─── INFORMATION ───

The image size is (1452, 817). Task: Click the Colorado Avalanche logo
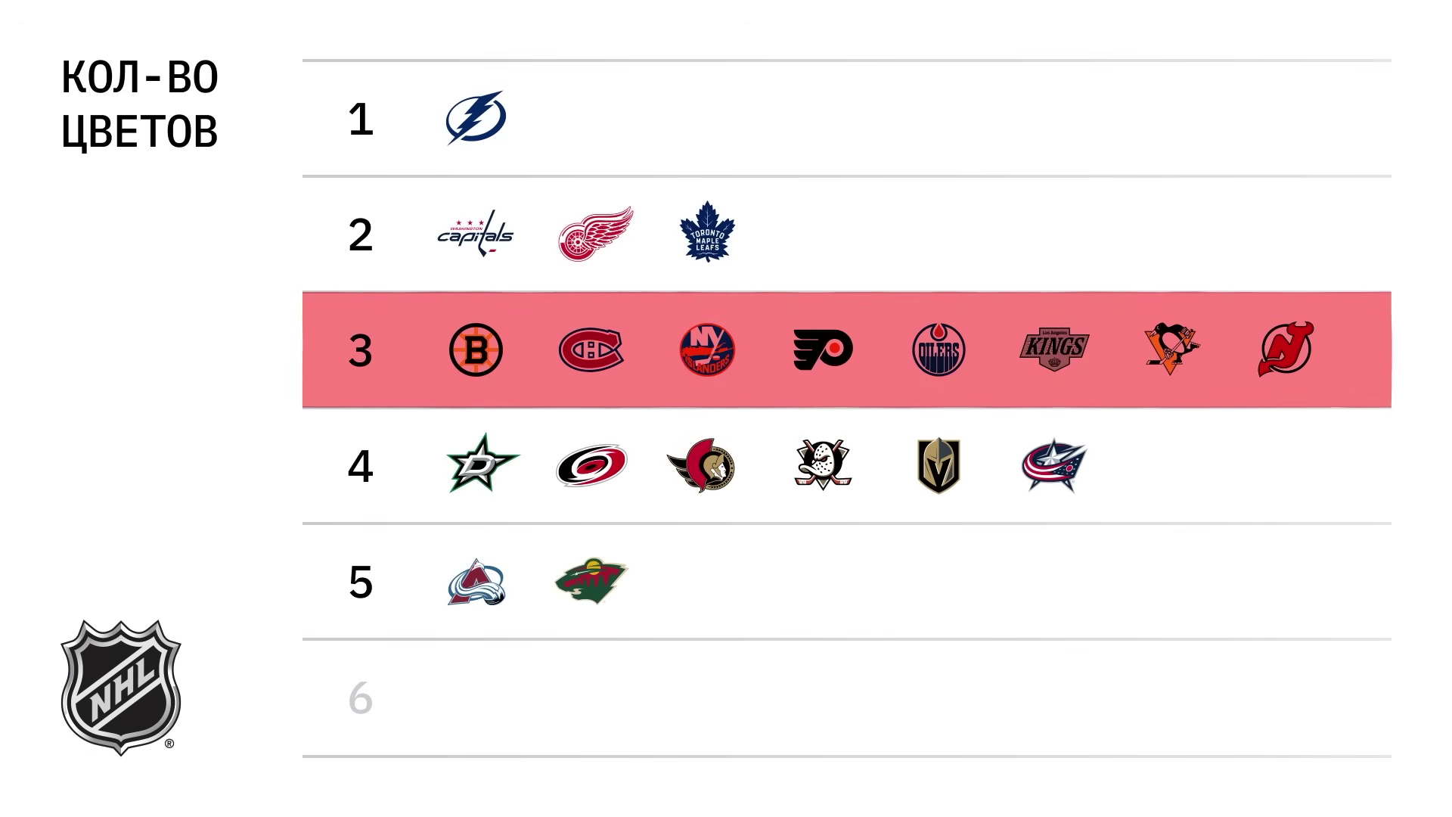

───
─── INFORMATION ───

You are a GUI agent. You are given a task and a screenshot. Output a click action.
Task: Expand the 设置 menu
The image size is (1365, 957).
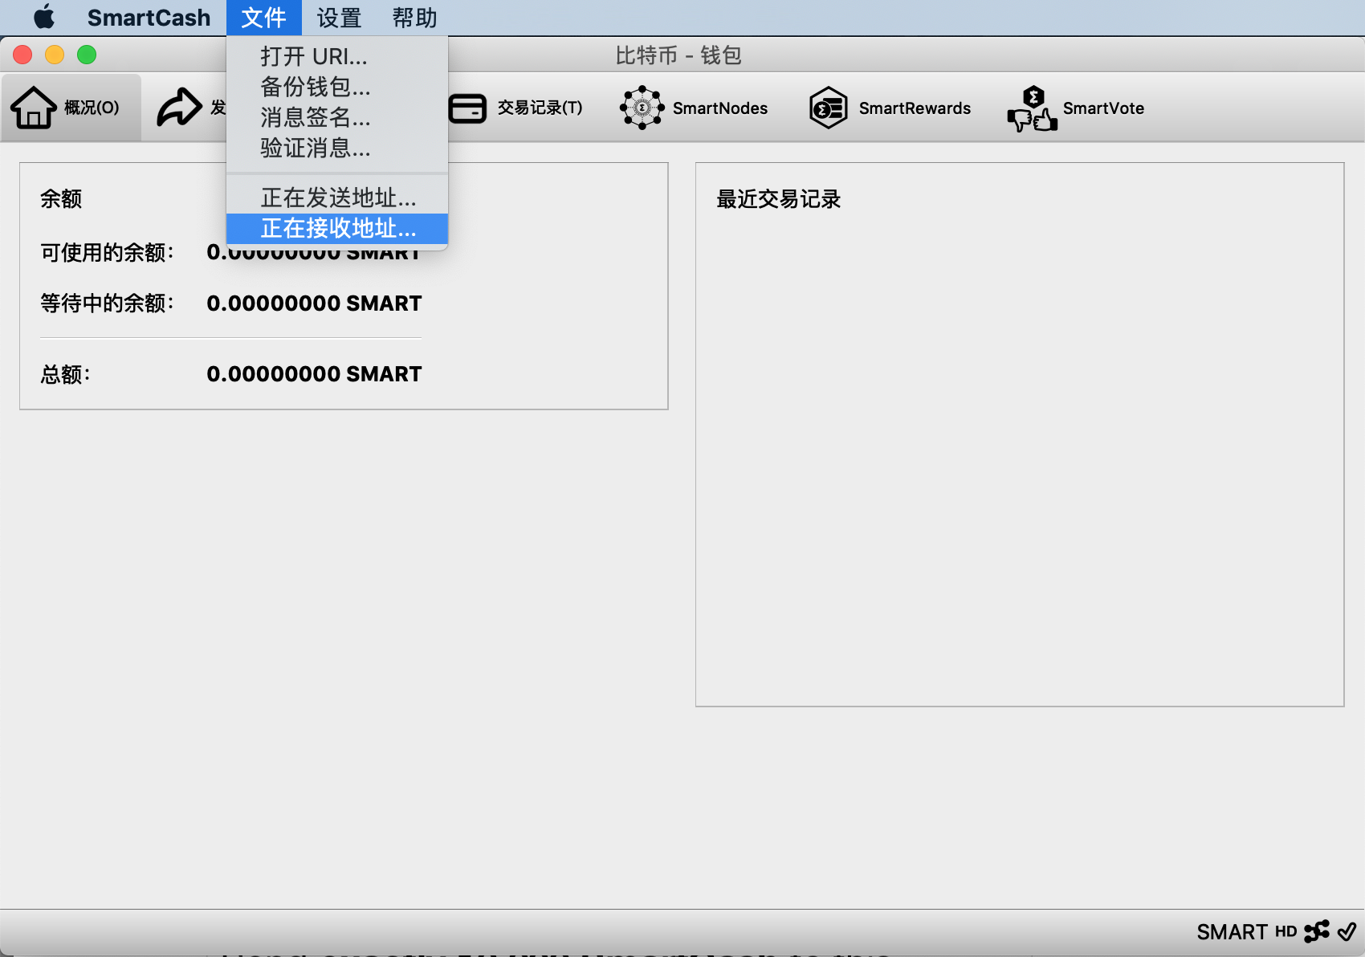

───
─── INFORMATION ───

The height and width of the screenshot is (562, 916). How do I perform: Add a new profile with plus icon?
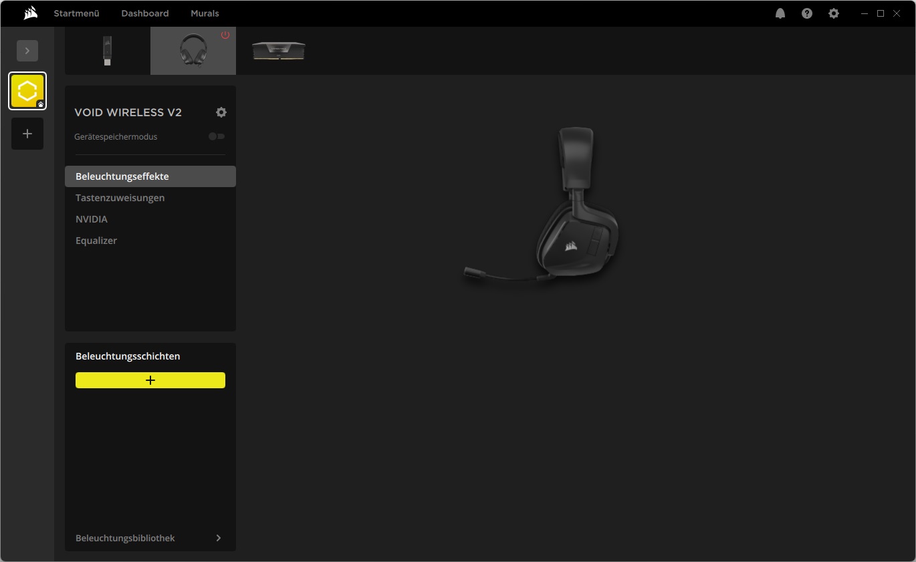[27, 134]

───

→ **TASK STATEMENT**:
Copy out, from the listing above, every line that contains the string "image".

→ **RESULT BELOW**:
The image size is (1452, 817). Task: Click the Colorado Avalanche logo
The image size is (1365, 957).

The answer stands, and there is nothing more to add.